Le blog d'Erica

15 janvier 2017

Nuit de la lecture (1)

Pour cette "Nuit de la lecture", je joue le jeu, pas de télé, pas de sudokus, pas de mails, mais une pile de livres en attente de lecture. Mon choix se porte sur "Paterson" de William Carlos Williams (après avoir vu et aimé le film).

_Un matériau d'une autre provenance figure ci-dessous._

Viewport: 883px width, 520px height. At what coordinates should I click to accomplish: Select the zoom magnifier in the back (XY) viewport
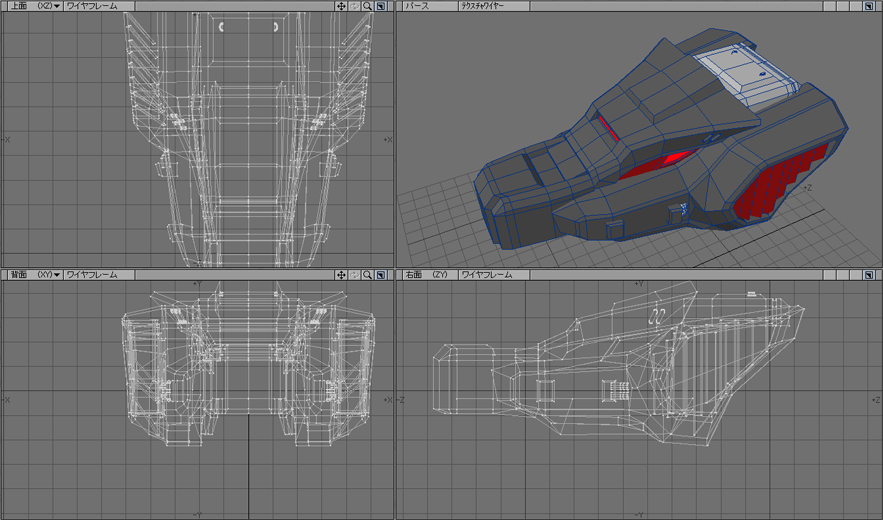pyautogui.click(x=367, y=274)
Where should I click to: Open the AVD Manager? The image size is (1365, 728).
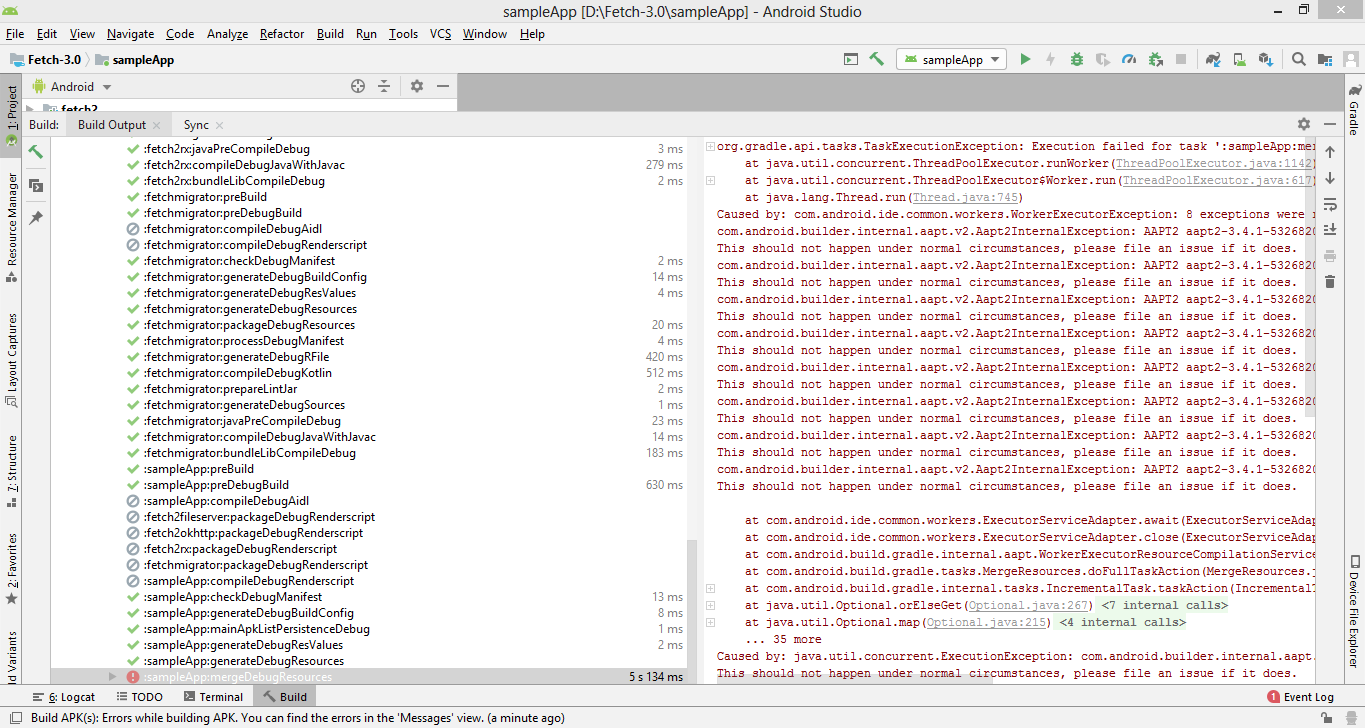click(1240, 59)
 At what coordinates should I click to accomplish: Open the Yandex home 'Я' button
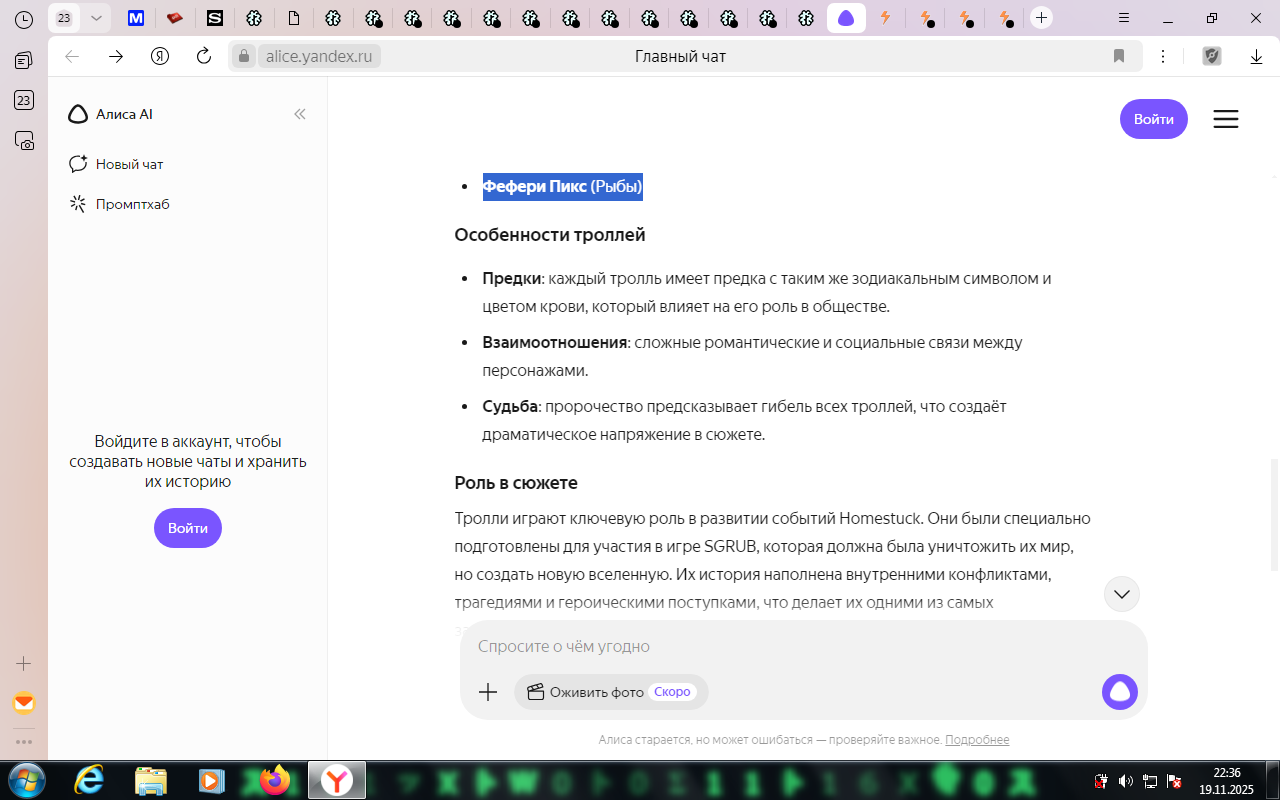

Voici un court extrait du Livre III : La Bibliothèque (pour rester dans l'ambiance et dans le thème des livres et de la lecture...)

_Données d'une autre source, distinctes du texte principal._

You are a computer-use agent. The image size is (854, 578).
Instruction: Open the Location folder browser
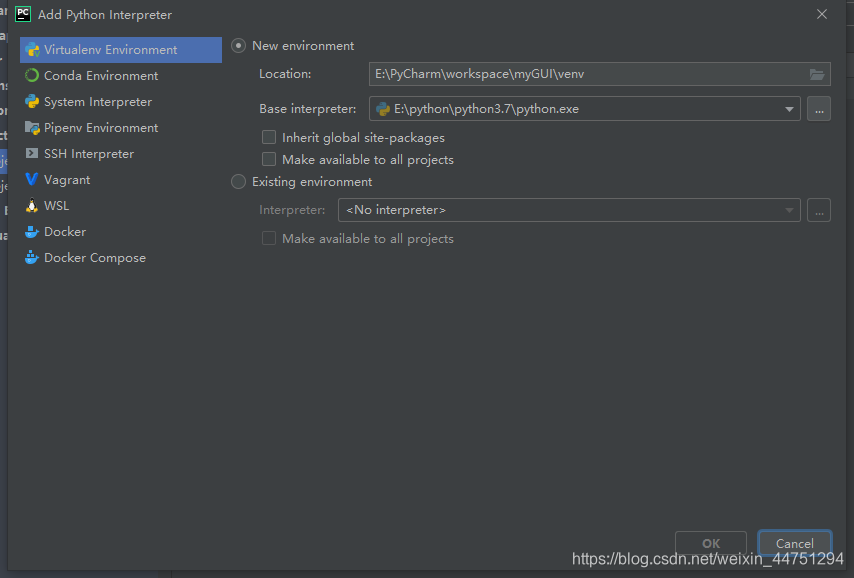coord(817,73)

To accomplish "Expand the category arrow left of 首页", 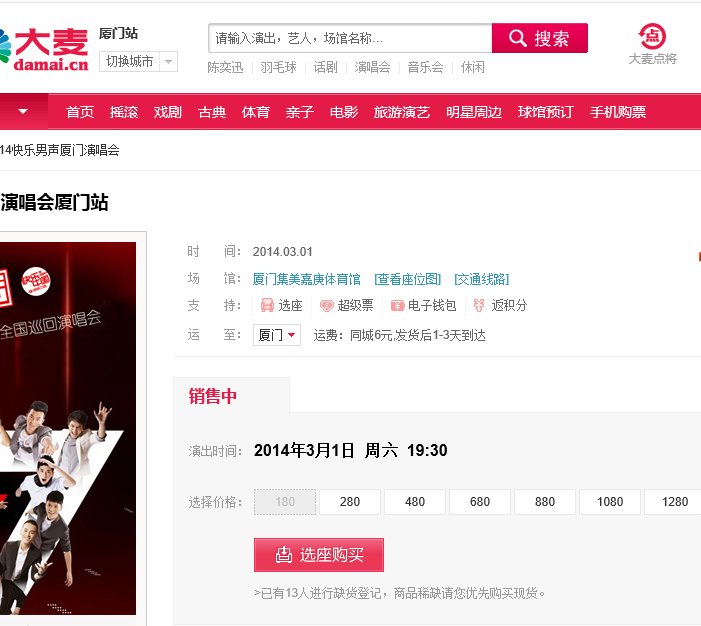I will 24,111.
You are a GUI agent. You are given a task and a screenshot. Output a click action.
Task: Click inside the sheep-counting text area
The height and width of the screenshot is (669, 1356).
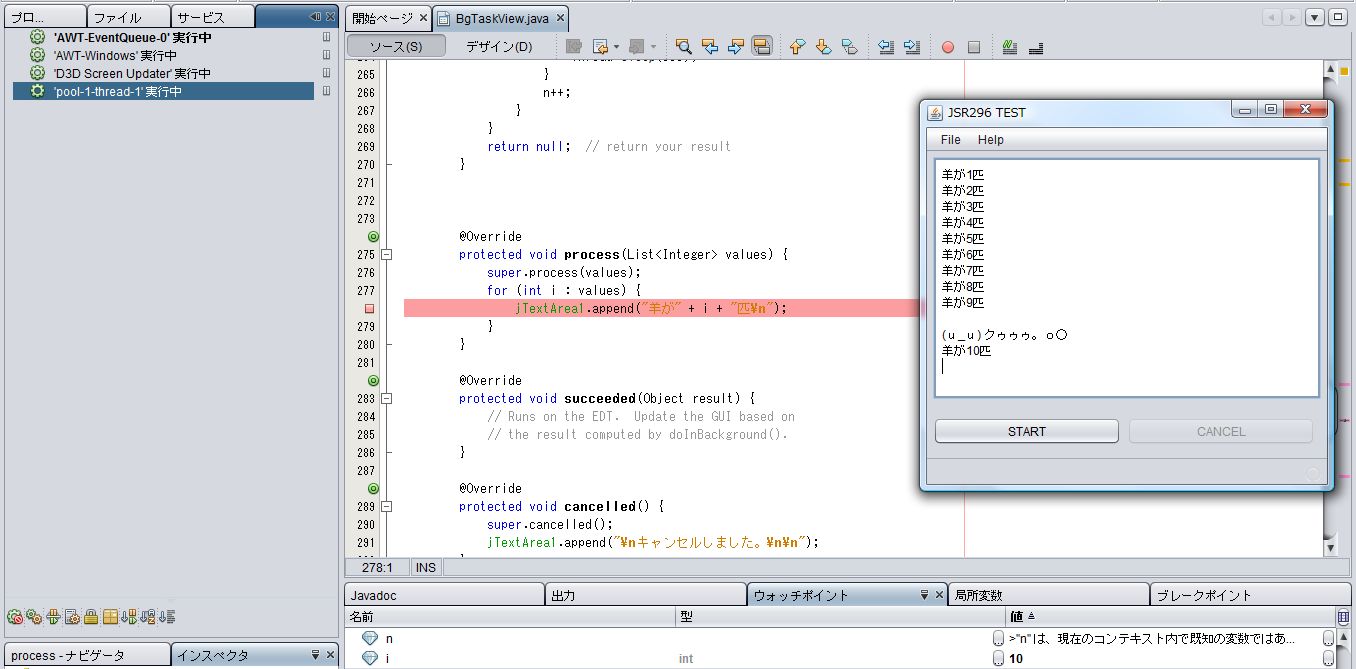tap(1126, 277)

"Le monde est le lieu d'élection du poème. Quand le soleil se lève, il se lève dans le poème et quand il se couche l'obscurité descend et le poème s'assombrit .

On allume les lampes, les chats rôdent et les hommes lisent, lisent - ou marmonnent, contemplent ce que révèlent les lumières minuscules ou ce qu'elles cachent ou ce que leurs mains cherchent

dans le noir. Le poème peut les émouvoir ou non. Les oreilles de Faifoute lui sifflent . aucun bruit . aucune métropole tandis qu'il paraît absorbé dans sa lecture -

le grondement des livres
dans la bibliothèque capitonnée l'oppresse
puis
son esprit part à la dérive .

Beauté :

-une flamme sombre,
le vent, le déluge - luttant contre la banalité." [...]


Nuit de la lecture (2)

Bon d'accord, j'ai dormi un peu (pas beaucoup) cette nuit. Il est 5h34 et j'ai toujours mon Paterson dans les mains. Voici un autre extrait avant que le jour se lève et qu'il me faille tenter de vivre quand même...
"Essoufflée, en toute hâte,
la multiple nuit (des livres) se lève ! se lève
et entonne (une fois encore) sa chanson, en attendant le déshonneur de l'aube
ça ne durera pas toujours,
aux abords de l'immense mer, l'immense, immense
mer, balayée par les vents, la "mer de vin sombre"
 
Un cyclotron, une criblure
Et là,
dans le silence du tabac : dans le tipi ils sont étendus en tas (un tas de livres)
antagonistes,
et rêvent de
tendresse - ils ne peuvent pénétrer, ne peuvent secouer la malice du silence (ça les forcerait à bouger) mais ils demeurent - des livres
c'est-à-dire, hommes de l'enfer,
que leur règne sur les vivants s'achève
 
Il faut, dit-on, être clair. Oh clair ! Clair ? Quoi de plus clair, entre autres, que rien n'est moins clair, entre un homme et son écriture, que de savoir qui est l'homme et ce qu'est l'écriture, et lequel des deux a le plus de valeur"
 
(W. C. Williams, "Paterson", trad. Yves di Manno, Corti, 2016, p. 125-126)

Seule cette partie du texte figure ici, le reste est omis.